Compiler error is also a possibility, especially with aggressive optimization turned on. I would try to recreate the bug with no optimizations.
Time to practice my telepathic debugging skills:
My best guess is your application has a stack corruption bug. This can write junk over the call stack, which means the debugger is incorrectly reporting the function when you break, and it's not really in the destructor. Either that or you are incorrectly interpreting the debugger's information and the object really is being destructed correctly, but you don't know why!
If stack corruption is the case you're going to have a really tough time working out what the root cause is. This is why it's important to implement tonnes of diagnostics (eg. asserts) throughout your program so you can catch the stack corruption when it happens, rather than getting stuck on its weird side effects.
This might be a real long shot but I'm going to put it out there anyway...
You say you use borland - what version? And you say you see the error in a string - STL? Do you include winsock2 at all in your project?
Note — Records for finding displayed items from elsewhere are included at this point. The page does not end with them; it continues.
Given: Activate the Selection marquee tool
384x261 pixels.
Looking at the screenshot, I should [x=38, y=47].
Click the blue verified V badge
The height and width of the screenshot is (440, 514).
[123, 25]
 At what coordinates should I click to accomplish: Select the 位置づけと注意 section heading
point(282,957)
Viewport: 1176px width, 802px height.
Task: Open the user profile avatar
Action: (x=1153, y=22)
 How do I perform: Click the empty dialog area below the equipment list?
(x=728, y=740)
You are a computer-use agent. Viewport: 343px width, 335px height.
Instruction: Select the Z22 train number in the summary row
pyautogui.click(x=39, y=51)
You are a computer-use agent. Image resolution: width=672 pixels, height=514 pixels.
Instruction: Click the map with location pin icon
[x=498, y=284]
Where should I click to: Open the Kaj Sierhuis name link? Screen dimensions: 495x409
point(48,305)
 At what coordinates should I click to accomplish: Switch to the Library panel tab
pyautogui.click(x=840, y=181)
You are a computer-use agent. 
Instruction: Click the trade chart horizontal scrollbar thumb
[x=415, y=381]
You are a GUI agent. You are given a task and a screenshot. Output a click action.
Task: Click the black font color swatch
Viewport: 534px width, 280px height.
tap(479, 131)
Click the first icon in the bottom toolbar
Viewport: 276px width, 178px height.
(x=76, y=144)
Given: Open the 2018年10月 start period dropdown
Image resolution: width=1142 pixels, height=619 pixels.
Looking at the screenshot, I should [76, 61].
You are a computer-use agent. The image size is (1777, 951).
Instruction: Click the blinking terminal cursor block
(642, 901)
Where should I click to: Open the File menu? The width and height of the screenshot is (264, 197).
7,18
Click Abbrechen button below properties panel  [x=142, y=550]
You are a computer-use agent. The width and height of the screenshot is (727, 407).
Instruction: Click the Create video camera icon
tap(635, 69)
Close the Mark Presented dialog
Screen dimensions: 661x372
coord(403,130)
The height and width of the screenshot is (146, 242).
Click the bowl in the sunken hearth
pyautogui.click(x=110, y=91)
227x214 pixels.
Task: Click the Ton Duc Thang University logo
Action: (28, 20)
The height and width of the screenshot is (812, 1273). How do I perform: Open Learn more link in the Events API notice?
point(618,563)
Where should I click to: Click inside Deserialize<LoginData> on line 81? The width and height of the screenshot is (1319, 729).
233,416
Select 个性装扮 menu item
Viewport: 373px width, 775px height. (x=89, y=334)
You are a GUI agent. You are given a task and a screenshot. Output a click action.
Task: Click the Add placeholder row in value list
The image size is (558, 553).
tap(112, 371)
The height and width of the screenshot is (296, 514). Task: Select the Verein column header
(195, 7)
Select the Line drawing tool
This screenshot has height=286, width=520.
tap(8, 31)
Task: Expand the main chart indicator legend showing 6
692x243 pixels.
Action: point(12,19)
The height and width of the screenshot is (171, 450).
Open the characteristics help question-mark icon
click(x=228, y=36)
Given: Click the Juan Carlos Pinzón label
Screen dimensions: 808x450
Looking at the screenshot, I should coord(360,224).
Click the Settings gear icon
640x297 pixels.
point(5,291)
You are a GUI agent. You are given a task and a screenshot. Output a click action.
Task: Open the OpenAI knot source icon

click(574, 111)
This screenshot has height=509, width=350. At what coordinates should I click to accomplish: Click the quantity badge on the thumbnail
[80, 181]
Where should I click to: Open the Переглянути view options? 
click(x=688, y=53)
The reason I ask is that I had a problem when using borland 6 (2002) and winsock - the header seemed to mess up the structure packing and meant different translation units had a different idea of the memory layout of std::string, depending on what headers were included by the translation unit, with predictably disastrous results.
Here's another wild guess, since you mentioned strings. I know of at least one implementation where (STL) string copying is done in a lazy manner (i.e., no actual copying of the string contents takes place until a change is made; the "copying" is done by simply having the target string object point to the same buffer as the source). In that particular implementation (GNU) there is a bug whereby excessive copying causes the reference counter (how many objects are using the same actual string memory after supposedly copying it) to roll over to 0, resulting in all sorts of mischief. I haven't encountered this bug myself, but have been told about it by someone who has. (I say this because one would think that the ref counter would be a 32 bit number and the chances of that ever rolling over are pretty slim, to say the least, so I may not be describing the problem properly.)